§ 练习题目
(1) 把记录从第一行起到含有“pos(662,194)”的那一行为止（首尾两行都算在内）一字不差地照抄出来。
(2) 从这篇推特爬取代码仓库说明文字的末尾接着往下续写。

§ 文档原文
------

本仓库有两个模块的源代码，一个是src，另一个是twsrc。其中，src是基于snscrape写的爬取代码，由于2023年7月份推特政策的更新，无法以游客身份继续爬取数据，因此已不可用。twsrc是基于twscrape写的爬取代码，需要购买账号登录，以完成爬取。

运行模块`src`（已弃用）

运行脚本是run-pooled.sh，运行前需要设置相应的变量：

DIVIDE_DIR应该是一个包含有若干txt文件的文件夹，其中每个txt文件的每一行是一个需要爬取的关键词。
DOWNLOAD_DIR是下载到的数据与log文件存放的文件夹。

此外，需要在代码中修改爬取的时间段。具体来说如果爬取模式为多进程或者多线程下载，应该要修改code/pooled_download.py中的：

def pooled_download(args: Namespace):

    ...

    def _get_configs(counter_callback = lambda: None):
        temp_count: int = 0
        used_keys = get_used_keys(args)
        download_configs: List[Tuple[tuple, int]] = []
        for key in keys:
            for month in range(12 * 12):
                if (key, month) not in used_keys:
                    until = datetime.datetime(*date_minus((2022, 12), month), day = 1)
                    since = datetime.datetime(*date_minus((2022, 12), month + 1), day = 1)
                    temp_file_path = os.path.join(temp_dir, f'{temp_count :06d}.jsonl')
                    download_configs.append(((key, temp_file_path, until, since), month))
                    temp_count += 1
                    counter_callback()
        return download_configs

    ...

设置好后使用命令bash run-pooled.sh即可开始运行。

运行模块`twsrc`

该模块基于twscrape库。该库是基于用户账号的推特爬取库，使用该库时，账号的登录信息会存储在当前目录的accounts.db（以sqlite3数据库格式）。安装twscrape后可以直接在终端调用twscrape，可以测试是否在正常工作，例：

twscrape search china --limit 5

注：以上命令需要在当前目录的accounts.db已经注册过账号后使用。

可以用模块调用的形式调用twsrc模块：

python3 -m twsrc --help

该命令会输出使用该模块的基本方式。在进一步运行代码之前，建议先完成后文一些注意事项中的步骤。

------

数据集条目:
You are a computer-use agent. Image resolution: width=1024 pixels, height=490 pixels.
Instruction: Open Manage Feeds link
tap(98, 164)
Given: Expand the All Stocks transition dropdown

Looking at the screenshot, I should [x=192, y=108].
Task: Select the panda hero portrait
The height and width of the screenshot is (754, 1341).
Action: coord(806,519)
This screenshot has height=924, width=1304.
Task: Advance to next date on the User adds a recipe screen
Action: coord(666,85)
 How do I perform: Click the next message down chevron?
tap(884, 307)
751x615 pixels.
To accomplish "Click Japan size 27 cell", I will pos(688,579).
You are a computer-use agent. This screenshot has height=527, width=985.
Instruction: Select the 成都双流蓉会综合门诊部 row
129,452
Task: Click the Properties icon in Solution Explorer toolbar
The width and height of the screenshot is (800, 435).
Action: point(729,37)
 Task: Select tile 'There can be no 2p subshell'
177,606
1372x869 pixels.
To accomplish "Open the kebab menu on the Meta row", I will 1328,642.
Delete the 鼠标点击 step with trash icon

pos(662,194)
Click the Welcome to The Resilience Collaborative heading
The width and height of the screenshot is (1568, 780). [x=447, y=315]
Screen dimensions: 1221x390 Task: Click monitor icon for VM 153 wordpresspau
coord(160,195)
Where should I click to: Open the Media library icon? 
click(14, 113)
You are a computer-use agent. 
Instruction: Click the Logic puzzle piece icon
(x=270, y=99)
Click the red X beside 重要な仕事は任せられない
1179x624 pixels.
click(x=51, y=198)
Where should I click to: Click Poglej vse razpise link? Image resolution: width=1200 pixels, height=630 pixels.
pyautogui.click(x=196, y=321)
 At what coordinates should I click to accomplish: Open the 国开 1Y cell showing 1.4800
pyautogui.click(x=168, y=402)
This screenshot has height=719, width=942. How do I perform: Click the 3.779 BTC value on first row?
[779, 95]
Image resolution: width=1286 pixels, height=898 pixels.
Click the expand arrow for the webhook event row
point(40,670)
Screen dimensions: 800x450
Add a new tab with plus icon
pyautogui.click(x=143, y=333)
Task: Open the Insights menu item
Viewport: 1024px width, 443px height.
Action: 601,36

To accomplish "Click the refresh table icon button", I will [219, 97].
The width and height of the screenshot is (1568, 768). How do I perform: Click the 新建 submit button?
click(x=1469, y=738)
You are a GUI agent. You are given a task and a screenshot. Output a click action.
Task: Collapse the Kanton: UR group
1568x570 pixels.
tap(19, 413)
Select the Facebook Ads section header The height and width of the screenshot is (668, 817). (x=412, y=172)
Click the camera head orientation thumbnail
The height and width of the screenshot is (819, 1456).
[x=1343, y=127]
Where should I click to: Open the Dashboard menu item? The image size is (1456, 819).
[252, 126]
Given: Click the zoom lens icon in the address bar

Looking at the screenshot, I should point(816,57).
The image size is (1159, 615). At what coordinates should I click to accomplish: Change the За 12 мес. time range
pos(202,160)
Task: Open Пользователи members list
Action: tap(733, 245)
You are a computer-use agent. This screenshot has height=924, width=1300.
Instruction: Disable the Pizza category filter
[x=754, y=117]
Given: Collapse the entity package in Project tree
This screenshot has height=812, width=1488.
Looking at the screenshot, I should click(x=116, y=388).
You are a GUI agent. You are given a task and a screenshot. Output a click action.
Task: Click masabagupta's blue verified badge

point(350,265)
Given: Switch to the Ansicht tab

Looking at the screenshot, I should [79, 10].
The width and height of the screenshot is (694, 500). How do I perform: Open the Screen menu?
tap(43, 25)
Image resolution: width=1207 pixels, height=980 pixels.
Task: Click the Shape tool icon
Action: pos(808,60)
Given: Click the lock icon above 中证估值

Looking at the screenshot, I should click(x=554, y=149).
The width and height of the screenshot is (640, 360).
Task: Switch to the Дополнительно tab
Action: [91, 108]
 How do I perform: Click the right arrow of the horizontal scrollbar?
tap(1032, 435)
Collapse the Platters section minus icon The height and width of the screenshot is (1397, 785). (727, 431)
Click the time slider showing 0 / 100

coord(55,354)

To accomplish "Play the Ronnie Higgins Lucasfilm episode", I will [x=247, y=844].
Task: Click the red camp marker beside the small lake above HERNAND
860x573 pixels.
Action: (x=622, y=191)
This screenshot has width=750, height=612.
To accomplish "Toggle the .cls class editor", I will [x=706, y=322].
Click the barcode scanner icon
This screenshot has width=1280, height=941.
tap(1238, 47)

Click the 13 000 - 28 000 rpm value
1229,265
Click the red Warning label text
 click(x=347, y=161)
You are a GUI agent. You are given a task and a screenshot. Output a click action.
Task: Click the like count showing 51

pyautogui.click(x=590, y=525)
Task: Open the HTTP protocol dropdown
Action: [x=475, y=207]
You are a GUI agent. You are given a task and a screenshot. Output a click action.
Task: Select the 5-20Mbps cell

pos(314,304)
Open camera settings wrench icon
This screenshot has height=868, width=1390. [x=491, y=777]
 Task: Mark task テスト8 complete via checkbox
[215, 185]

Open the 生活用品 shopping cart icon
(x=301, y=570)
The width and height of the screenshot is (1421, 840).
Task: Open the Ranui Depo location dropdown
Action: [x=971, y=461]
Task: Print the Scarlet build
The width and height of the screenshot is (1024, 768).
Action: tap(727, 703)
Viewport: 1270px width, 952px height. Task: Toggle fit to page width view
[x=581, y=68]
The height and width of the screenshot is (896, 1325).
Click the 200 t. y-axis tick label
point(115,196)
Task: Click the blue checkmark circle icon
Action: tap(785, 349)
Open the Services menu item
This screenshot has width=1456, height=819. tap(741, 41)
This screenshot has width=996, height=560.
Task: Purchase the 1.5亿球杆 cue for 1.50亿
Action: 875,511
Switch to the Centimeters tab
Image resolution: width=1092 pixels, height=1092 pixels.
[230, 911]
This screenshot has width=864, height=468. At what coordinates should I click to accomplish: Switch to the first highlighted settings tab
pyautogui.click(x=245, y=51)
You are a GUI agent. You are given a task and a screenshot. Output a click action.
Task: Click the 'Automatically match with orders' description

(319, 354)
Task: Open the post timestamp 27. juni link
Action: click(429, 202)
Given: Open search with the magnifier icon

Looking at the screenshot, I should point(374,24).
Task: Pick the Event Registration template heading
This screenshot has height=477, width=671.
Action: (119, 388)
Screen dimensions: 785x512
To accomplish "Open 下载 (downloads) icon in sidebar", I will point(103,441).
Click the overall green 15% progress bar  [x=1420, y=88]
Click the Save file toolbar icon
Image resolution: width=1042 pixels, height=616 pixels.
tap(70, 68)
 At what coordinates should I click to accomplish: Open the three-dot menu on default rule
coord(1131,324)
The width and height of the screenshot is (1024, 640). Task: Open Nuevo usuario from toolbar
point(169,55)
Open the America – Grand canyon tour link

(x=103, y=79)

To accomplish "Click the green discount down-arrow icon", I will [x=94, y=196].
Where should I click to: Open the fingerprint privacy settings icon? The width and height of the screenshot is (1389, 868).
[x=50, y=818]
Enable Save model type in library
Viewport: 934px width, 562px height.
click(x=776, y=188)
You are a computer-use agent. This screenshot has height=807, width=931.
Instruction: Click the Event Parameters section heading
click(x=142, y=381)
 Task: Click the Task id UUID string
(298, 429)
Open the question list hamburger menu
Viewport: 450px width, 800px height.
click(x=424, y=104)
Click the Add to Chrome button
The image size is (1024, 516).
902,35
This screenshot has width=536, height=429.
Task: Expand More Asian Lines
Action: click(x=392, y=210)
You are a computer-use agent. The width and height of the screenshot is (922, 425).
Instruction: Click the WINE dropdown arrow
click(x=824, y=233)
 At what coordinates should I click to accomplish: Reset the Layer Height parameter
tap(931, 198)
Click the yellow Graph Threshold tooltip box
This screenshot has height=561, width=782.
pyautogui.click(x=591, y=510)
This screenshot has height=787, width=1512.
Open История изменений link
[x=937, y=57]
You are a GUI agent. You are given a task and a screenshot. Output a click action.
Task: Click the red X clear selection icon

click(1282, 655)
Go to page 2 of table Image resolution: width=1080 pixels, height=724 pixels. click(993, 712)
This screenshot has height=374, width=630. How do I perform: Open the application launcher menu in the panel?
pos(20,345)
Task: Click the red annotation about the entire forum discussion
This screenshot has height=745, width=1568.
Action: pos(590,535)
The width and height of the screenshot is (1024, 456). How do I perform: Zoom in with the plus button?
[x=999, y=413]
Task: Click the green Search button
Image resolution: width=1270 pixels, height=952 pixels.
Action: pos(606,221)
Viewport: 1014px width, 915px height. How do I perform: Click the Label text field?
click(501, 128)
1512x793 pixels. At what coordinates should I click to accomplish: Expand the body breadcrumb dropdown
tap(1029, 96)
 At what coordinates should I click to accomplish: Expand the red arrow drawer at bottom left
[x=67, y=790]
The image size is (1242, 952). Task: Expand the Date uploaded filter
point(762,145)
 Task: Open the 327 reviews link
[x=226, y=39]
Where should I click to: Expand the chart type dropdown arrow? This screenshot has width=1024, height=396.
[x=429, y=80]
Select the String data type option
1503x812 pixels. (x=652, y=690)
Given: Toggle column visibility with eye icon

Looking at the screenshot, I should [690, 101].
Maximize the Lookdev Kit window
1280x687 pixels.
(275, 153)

------

§ 参考答案
(1)
You are a computer-use agent. Image resolution: width=1024 pixels, height=490 pixels.
Instruction: Open Manage Feeds link
tap(98, 164)
Given: Expand the All Stocks transition dropdown

Looking at the screenshot, I should [x=192, y=108].
Task: Select the panda hero portrait
The height and width of the screenshot is (754, 1341).
Action: coord(806,519)
This screenshot has height=924, width=1304.
Task: Advance to next date on the User adds a recipe screen
Action: coord(666,85)
 How do I perform: Click the next message down chevron?
tap(884, 307)
751x615 pixels.
To accomplish "Click Japan size 27 cell", I will pos(688,579).
You are a computer-use agent. This screenshot has height=527, width=985.
Instruction: Select the 成都双流蓉会综合门诊部 row
129,452
Task: Click the Properties icon in Solution Explorer toolbar
The width and height of the screenshot is (800, 435).
Action: point(729,37)
 Task: Select tile 'There can be no 2p subshell'
177,606
1372x869 pixels.
To accomplish "Open the kebab menu on the Meta row", I will 1328,642.
Delete the 鼠标点击 step with trash icon

pos(662,194)

(2)
在本仓库中，已经包含了几个默认的配置文件，分别是twsrc/accounts.txt，存储了测试用的账号信息；以及twsrc/keywords-demo.txt，存储了测试用的需要爬取的关键词。运行以下代码可以对该关键词进行爬取：

python3 -m twsrc --keywords twsrc/keywords-demo.txt

在登录账号后，程序应该会输出以下信息：

totally 1 keywords
starting download for keyword "deepin since:2017-08-09 until:2017-08-10"
scraping end, keyword = "deepin since:2017-08-09 until:2017-08-10", count = 71 (1 / 1 = 100.00%), time = 5.18s, total time = 0:00:05, average time = 5.18s, average data = 71.00

随后检查当前目录下的downloads文件夹，应该可以看到以jsonl格式存储的爬取数据。

一些注意事项

修改twscrape源码，使其支持推特的新域名（x.com）。

详见github issue，在推特更改版本后修改了验证邮件信息的中的域名信息，会导致其邮件验证模块失效。当前pip源似乎没有同步最新版本的twscrape，可以手动在本地的pip文件夹处修改其源码，具体在twscrape.imap._wait_email_code函数，有以下内容：

...

if min_t is not None and msg_time < min_t:
    return None

if "info@twitter.com" in msg_from and "confirmation code is" in msg_subj:
    # eg. Your Twitter confirmation code is XXX
    return msg_subj.split(" ")[-1].strip()

...

修改为：

...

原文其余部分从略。